Although traveling can be exciting, it is important to be prepared for a potential health emergency. This means understanding your coverage and how it will work if you are out of the county, state, or country. Medicare insurance has various parts and plans, so you will want to know how each covers you while traveling.
Original Medicare coverage when traveling
Original Medicare is Part A, and Part B. Part A is inpatient hospital coverage and Part B is medical outpatient coverage. If you’re admitted as an inpatient when you travel, Part A covers your care. Part B covers doctor visits and outpatient services as long as the provider accepts Medicare.
Medicare coverage travels with you. You can use Original Medicare anywhere in the country if the doctor or hospital accepts Medicare.

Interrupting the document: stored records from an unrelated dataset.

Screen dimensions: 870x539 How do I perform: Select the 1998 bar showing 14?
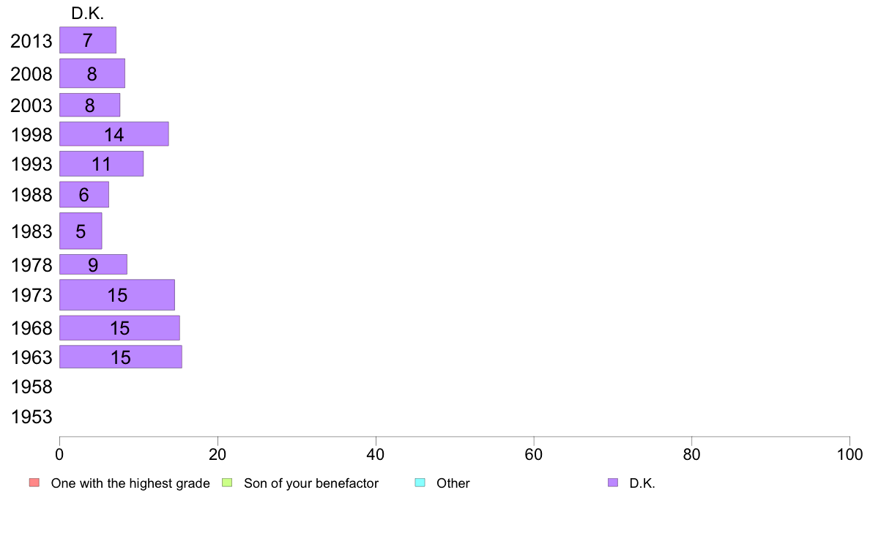tap(114, 134)
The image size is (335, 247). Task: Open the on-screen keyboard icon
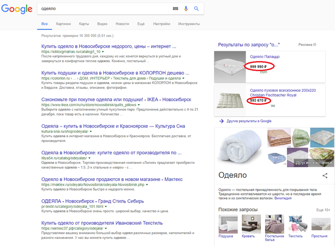(175, 9)
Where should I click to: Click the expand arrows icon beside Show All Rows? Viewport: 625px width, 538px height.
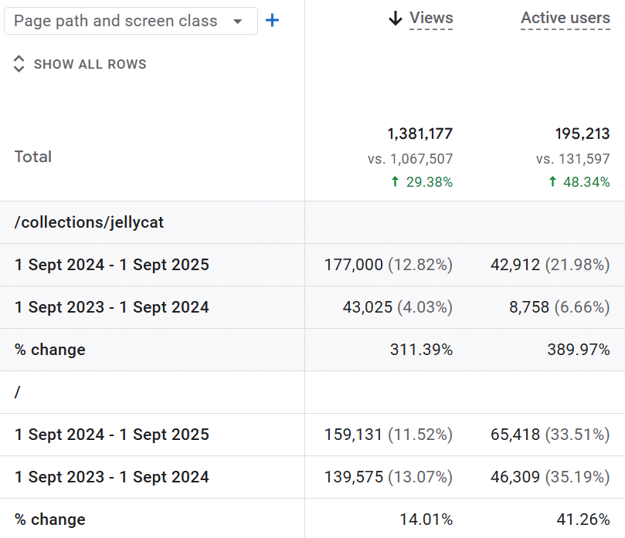tap(19, 64)
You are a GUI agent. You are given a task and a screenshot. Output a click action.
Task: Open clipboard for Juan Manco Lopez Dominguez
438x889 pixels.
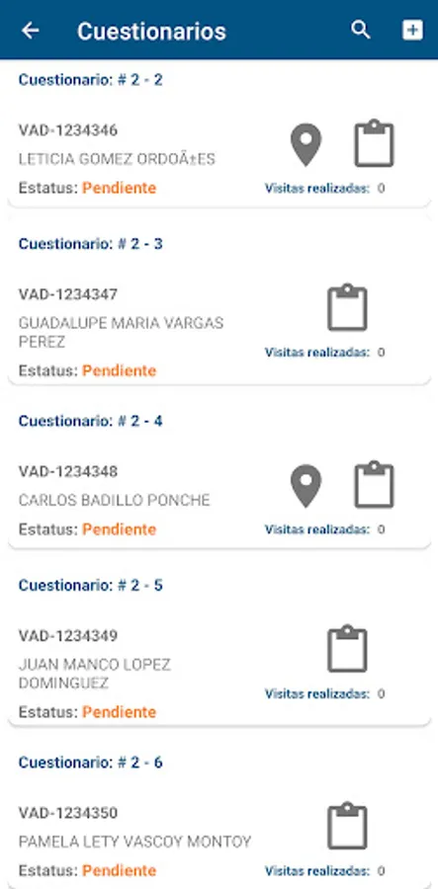[x=347, y=649]
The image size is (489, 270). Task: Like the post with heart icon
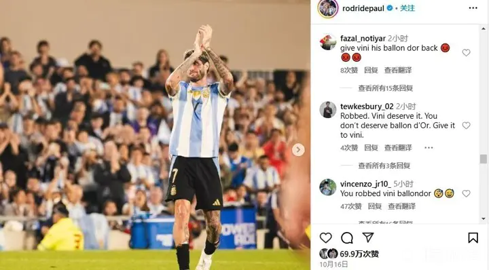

However, Medicare typically does not cover you outside the U.S. There are some exceptions to this, such as if you are on a ship within the United States’ territorial waters. Medicare may also pay for services in a foreign country but there are specific criteria and requirements that must be met. For example, if you have a medical emergency that needs immediate action, you can go to a foreign hospital to get treatment if it is closer than the nearest U.S hospital. Otherwise, you pay 100% of the costs for services outside the U.S.
Medicare Supplement and Part D coverage when traveling
If you have a Medicare Supplement and Part D plan to complete your Medicare coverage, you have the same freedom as Original Medicare.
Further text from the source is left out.